Data extracted from a collection

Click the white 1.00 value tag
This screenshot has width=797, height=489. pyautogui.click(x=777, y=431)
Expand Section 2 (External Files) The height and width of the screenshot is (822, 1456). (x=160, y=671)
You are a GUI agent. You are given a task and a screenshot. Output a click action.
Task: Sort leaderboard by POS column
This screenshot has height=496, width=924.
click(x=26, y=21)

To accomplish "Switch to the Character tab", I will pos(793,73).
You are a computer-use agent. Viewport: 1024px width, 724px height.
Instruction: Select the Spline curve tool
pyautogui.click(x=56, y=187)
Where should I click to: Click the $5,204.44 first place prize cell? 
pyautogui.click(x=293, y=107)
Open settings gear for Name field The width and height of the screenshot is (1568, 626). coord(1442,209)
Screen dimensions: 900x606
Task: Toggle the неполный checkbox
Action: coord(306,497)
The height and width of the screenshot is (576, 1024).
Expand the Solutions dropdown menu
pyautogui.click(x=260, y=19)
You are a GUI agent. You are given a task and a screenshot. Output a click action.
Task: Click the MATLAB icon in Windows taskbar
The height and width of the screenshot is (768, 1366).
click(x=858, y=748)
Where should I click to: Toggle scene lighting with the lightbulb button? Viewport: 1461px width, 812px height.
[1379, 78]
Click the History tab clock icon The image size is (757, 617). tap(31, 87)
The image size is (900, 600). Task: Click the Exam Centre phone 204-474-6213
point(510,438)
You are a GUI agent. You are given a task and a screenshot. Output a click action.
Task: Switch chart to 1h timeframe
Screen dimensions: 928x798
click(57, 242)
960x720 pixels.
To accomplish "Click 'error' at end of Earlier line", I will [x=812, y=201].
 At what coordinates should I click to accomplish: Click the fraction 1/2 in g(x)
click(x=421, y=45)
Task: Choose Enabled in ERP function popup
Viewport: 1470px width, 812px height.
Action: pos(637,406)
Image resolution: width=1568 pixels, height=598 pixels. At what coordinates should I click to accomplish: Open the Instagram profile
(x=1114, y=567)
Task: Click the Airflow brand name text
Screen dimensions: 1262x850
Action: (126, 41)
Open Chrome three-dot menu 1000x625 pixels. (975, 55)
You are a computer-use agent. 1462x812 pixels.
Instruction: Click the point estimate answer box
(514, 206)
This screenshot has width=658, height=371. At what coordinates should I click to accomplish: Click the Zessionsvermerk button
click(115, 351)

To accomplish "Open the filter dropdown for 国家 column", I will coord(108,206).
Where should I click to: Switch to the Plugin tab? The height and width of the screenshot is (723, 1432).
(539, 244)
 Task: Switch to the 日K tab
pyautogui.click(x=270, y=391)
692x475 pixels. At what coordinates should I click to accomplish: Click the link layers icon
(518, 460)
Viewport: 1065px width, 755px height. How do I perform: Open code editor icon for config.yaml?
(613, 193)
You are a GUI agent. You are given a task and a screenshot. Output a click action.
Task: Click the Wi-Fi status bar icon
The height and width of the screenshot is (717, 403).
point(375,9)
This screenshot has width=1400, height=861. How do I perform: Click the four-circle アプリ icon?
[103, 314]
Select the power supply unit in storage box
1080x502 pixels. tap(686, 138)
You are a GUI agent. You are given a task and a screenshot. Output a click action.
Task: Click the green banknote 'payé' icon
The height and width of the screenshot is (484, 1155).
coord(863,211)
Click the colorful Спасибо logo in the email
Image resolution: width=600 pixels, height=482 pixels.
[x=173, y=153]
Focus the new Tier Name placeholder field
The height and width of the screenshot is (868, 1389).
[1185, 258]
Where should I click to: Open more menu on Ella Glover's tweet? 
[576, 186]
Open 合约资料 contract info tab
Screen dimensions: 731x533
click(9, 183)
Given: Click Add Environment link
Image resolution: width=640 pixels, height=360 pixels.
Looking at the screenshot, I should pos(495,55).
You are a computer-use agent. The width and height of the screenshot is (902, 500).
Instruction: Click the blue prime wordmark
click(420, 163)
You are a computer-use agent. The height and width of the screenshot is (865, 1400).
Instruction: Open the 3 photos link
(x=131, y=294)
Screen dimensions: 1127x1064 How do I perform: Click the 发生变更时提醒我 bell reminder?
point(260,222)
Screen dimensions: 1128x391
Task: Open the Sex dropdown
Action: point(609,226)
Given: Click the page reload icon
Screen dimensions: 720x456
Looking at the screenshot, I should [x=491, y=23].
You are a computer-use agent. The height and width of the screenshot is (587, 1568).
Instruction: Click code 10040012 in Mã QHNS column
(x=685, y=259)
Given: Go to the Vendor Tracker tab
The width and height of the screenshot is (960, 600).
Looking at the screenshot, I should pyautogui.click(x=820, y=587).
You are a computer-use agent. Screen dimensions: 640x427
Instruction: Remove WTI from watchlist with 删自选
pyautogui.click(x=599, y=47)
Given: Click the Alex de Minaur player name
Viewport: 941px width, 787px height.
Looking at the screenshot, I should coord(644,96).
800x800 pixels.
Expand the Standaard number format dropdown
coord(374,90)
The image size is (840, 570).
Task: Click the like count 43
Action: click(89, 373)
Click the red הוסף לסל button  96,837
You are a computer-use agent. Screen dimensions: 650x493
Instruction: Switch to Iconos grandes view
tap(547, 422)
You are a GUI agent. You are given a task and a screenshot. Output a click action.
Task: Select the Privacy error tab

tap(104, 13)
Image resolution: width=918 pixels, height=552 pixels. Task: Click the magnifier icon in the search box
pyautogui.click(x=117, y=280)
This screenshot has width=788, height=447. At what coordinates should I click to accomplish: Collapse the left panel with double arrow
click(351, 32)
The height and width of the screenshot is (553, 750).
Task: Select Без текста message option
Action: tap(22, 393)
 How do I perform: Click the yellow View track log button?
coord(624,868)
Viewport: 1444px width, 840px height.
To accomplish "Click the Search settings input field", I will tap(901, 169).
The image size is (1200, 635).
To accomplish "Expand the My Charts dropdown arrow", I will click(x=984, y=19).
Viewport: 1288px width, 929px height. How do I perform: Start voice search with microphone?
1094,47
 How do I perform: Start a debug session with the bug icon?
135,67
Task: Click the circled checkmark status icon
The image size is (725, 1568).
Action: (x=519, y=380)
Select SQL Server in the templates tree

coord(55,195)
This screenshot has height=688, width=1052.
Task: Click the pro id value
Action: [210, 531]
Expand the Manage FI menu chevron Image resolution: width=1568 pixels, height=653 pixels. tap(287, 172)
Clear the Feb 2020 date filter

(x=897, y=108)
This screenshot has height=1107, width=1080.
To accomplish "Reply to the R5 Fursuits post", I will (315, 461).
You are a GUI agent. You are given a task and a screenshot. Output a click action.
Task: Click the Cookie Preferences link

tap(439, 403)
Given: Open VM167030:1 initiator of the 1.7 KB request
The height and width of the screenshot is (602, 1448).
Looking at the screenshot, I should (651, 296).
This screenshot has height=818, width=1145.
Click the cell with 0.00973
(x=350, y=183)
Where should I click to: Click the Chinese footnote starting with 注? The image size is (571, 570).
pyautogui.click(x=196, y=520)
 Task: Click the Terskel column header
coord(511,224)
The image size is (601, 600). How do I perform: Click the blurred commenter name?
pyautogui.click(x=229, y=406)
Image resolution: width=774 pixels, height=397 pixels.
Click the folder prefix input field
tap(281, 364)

EXERCISE DETAILS - Restate the full data above, keeping each word intact.

TASK RESULT -
Click the white 1.00 value tag
This screenshot has width=797, height=489. pyautogui.click(x=777, y=431)
Expand Section 2 (External Files) The height and width of the screenshot is (822, 1456). (x=160, y=671)
You are a GUI agent. You are given a task and a screenshot. Output a click action.
Task: Sort leaderboard by POS column
This screenshot has height=496, width=924.
click(x=26, y=21)

To accomplish "Switch to the Character tab", I will pos(793,73).
You are a computer-use agent. Viewport: 1024px width, 724px height.
Instruction: Select the Spline curve tool
pyautogui.click(x=56, y=187)
Where should I click to: Click the $5,204.44 first place prize cell? 
pyautogui.click(x=293, y=107)
Open settings gear for Name field The width and height of the screenshot is (1568, 626). coord(1442,209)
Screen dimensions: 900x606
Task: Toggle the неполный checkbox
Action: coord(306,497)
The height and width of the screenshot is (576, 1024).
Expand the Solutions dropdown menu
pyautogui.click(x=260, y=19)
You are a GUI agent. You are given a task and a screenshot. Output a click action.
Task: Click the MATLAB icon in Windows taskbar
The height and width of the screenshot is (768, 1366).
click(x=858, y=748)
Where should I click to: Toggle scene lighting with the lightbulb button? Viewport: 1461px width, 812px height.
[1379, 78]
Click the History tab clock icon The image size is (757, 617). tap(31, 87)
The image size is (900, 600). Task: Click the Exam Centre phone 204-474-6213
point(510,438)
You are a GUI agent. You are given a task and a screenshot. Output a click action.
Task: Switch chart to 1h timeframe
Screen dimensions: 928x798
click(57, 242)
960x720 pixels.
To accomplish "Click 'error' at end of Earlier line", I will [x=812, y=201].
 At what coordinates should I click to accomplish: Click the fraction 1/2 in g(x)
click(x=421, y=45)
Task: Choose Enabled in ERP function popup
Viewport: 1470px width, 812px height.
Action: pos(637,406)
Image resolution: width=1568 pixels, height=598 pixels. At what coordinates should I click to accomplish: Open the Instagram profile
(x=1114, y=567)
Task: Click the Airflow brand name text
Screen dimensions: 1262x850
Action: (126, 41)
Open Chrome three-dot menu 1000x625 pixels. (975, 55)
You are a computer-use agent. 1462x812 pixels.
Instruction: Click the point estimate answer box
(514, 206)
This screenshot has width=658, height=371. At what coordinates should I click to accomplish: Click the Zessionsvermerk button
click(115, 351)

To accomplish "Open the filter dropdown for 国家 column", I will coord(108,206).
Where should I click to: Switch to the Plugin tab? The height and width of the screenshot is (723, 1432).
(539, 244)
 Task: Switch to the 日K tab
pyautogui.click(x=270, y=391)
692x475 pixels. At what coordinates should I click to accomplish: Click the link layers icon
(518, 460)
Viewport: 1065px width, 755px height. How do I perform: Open code editor icon for config.yaml?
(613, 193)
You are a GUI agent. You are given a task and a screenshot. Output a click action.
Task: Click the Wi-Fi status bar icon
The height and width of the screenshot is (717, 403).
point(375,9)
This screenshot has width=1400, height=861. How do I perform: Click the four-circle アプリ icon?
[103, 314]
Select the power supply unit in storage box
1080x502 pixels. tap(686, 138)
You are a GUI agent. You are given a task and a screenshot. Output a click action.
Task: Click the green banknote 'payé' icon
The height and width of the screenshot is (484, 1155).
coord(863,211)
Click the colorful Спасибо logo in the email
Image resolution: width=600 pixels, height=482 pixels.
[x=173, y=153]
Focus the new Tier Name placeholder field
The height and width of the screenshot is (868, 1389).
[1185, 258]
Where should I click to: Open more menu on Ella Glover's tweet? 
[576, 186]
Open 合约资料 contract info tab
Screen dimensions: 731x533
click(9, 183)
Given: Click Add Environment link
Image resolution: width=640 pixels, height=360 pixels.
Looking at the screenshot, I should pos(495,55).
You are a computer-use agent. The width and height of the screenshot is (902, 500).
Instruction: Click the blue prime wordmark
click(420, 163)
You are a computer-use agent. The height and width of the screenshot is (865, 1400).
Instruction: Open the 3 photos link
(x=131, y=294)
Screen dimensions: 1127x1064 How do I perform: Click the 发生变更时提醒我 bell reminder?
point(260,222)
Screen dimensions: 1128x391
Task: Open the Sex dropdown
Action: point(609,226)
Given: Click the page reload icon
Screen dimensions: 720x456
Looking at the screenshot, I should [x=491, y=23].
You are a computer-use agent. The height and width of the screenshot is (587, 1568).
Instruction: Click code 10040012 in Mã QHNS column
(x=685, y=259)
Given: Go to the Vendor Tracker tab
The width and height of the screenshot is (960, 600).
Looking at the screenshot, I should pyautogui.click(x=820, y=587).
You are a computer-use agent. Screen dimensions: 640x427
Instruction: Remove WTI from watchlist with 删自选
pyautogui.click(x=599, y=47)
Given: Click the Alex de Minaur player name
Viewport: 941px width, 787px height.
Looking at the screenshot, I should coord(644,96).
800x800 pixels.
Expand the Standaard number format dropdown
coord(374,90)
The image size is (840, 570).
Task: Click the like count 43
Action: click(89, 373)
Click the red הוסף לסל button  96,837
You are a computer-use agent. Screen dimensions: 650x493
Instruction: Switch to Iconos grandes view
tap(547, 422)
You are a GUI agent. You are given a task and a screenshot. Output a click action.
Task: Select the Privacy error tab

tap(104, 13)
Image resolution: width=918 pixels, height=552 pixels. Task: Click the magnifier icon in the search box
pyautogui.click(x=117, y=280)
This screenshot has width=788, height=447. At what coordinates should I click to accomplish: Collapse the left panel with double arrow
click(351, 32)
The height and width of the screenshot is (553, 750).
Task: Select Без текста message option
Action: tap(22, 393)
 How do I perform: Click the yellow View track log button?
coord(624,868)
Viewport: 1444px width, 840px height.
To accomplish "Click the Search settings input field", I will tap(901, 169).
The image size is (1200, 635).
To accomplish "Expand the My Charts dropdown arrow", I will click(x=984, y=19).
Viewport: 1288px width, 929px height. How do I perform: Start voice search with microphone?
1094,47
 How do I perform: Start a debug session with the bug icon?
135,67
Task: Click the circled checkmark status icon
The image size is (725, 1568).
Action: (x=519, y=380)
Select SQL Server in the templates tree

coord(55,195)
This screenshot has height=688, width=1052.
Task: Click the pro id value
Action: [210, 531]
Expand the Manage FI menu chevron Image resolution: width=1568 pixels, height=653 pixels. tap(287, 172)
Clear the Feb 2020 date filter

(x=897, y=108)
This screenshot has height=1107, width=1080.
To accomplish "Reply to the R5 Fursuits post", I will (315, 461).
You are a GUI agent. You are given a task and a screenshot. Output a click action.
Task: Click the Cookie Preferences link

tap(439, 403)
Given: Open VM167030:1 initiator of the 1.7 KB request
The height and width of the screenshot is (602, 1448).
Looking at the screenshot, I should (651, 296).
This screenshot has height=818, width=1145.
Click the cell with 0.00973
(x=350, y=183)
Where should I click to: Click the Chinese footnote starting with 注? The image size is (571, 570).
pyautogui.click(x=196, y=520)
 Task: Click the Terskel column header
coord(511,224)
The image size is (601, 600). How do I perform: Click the blurred commenter name?
pyautogui.click(x=229, y=406)
Image resolution: width=774 pixels, height=397 pixels.
Click the folder prefix input field
tap(281, 364)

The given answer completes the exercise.